Отлично. Пускай говорят. Заставлять никого я не буду. Не хотите – ну ладно; а виденное я оставлю у себя за веками, в глубине глаз. Зачем людям счастье дарить против их воли? Я поступаю умнее: иногда, живя с ними, я счастлив по-ихнему, иногда же – по-своему. Два счастья лучше, чем одно.
Вот почему, зарисовывая незаметно широкие ноздри Делового и рядом попа, который словно крыльями бьет, когда говорит, я слушаю и повторяю знакомый мне припев: “Что за радость, что за гордость родом быть из Клямси”.
И я думаю так, черт возьми. Хороший город, да иначе и быть не могло – он ведь создал меня. В нем растенье разумное вольно живет, соком обильное, без шипов и беззлобное, разве что злой у него язычок. Мы его хорошо заострили. Ничего – поноси ближнего, от него не убудет, он тем же ответит, лишь больше его ты полюбишь.

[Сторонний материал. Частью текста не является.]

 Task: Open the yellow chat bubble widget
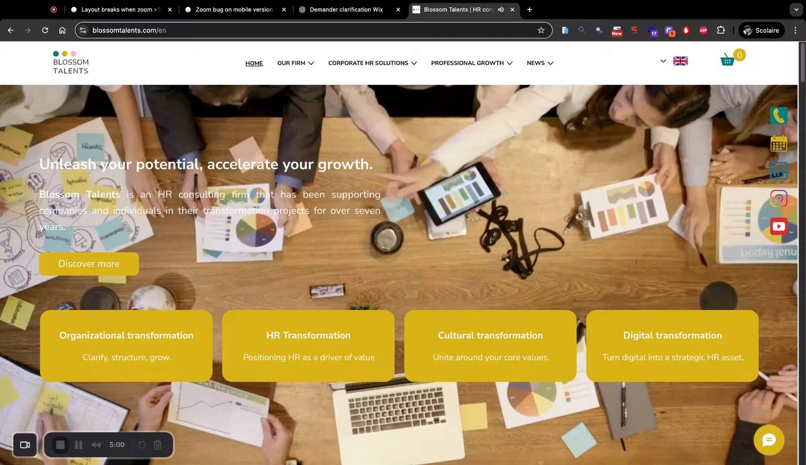(x=769, y=440)
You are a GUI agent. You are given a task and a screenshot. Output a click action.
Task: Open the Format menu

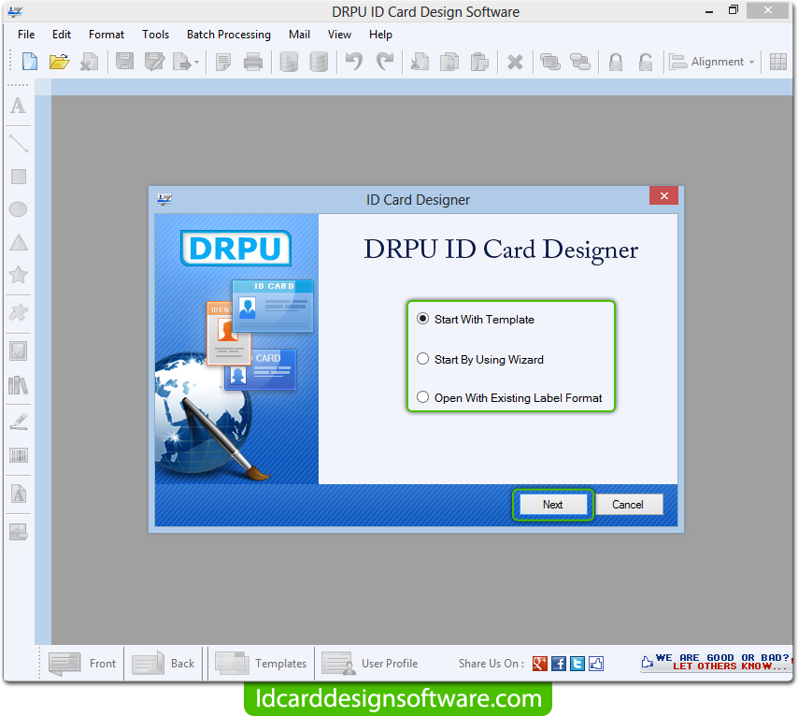107,35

Деловой напоминает нам (и все мы, даже поп, чувствуем гордость) о спокойной насмешливости Нивернейца среди безумничанья остальных, – о шеффене нашем, который отклонял одинаково и еретиков и католиков, Рим и Женеву, бешеных собак да волков, и святого Варфоломея, к нам приходившего мыть свои руки окровавленные. Все мы, сплоченные вокруг герцога нашего, образовали островок здравого смысла, о который волны разбивались. Умер старый герцог, умер и король Генрих – нельзя говорить о них без умиленья. Как мы любили друг друга! Они, казалось, созданы для нас, а мы – для них. Разумеется, они, как и мы, не были безгрешны, но недостатки их человечны были и как-то сближали нас. Мы смеясь говорили: “Верь не верь, а не весь еще вышел Невер” или: “Год будет урожайный, – детишки так и посыплются, старый волокита наделит нас еще сынком…”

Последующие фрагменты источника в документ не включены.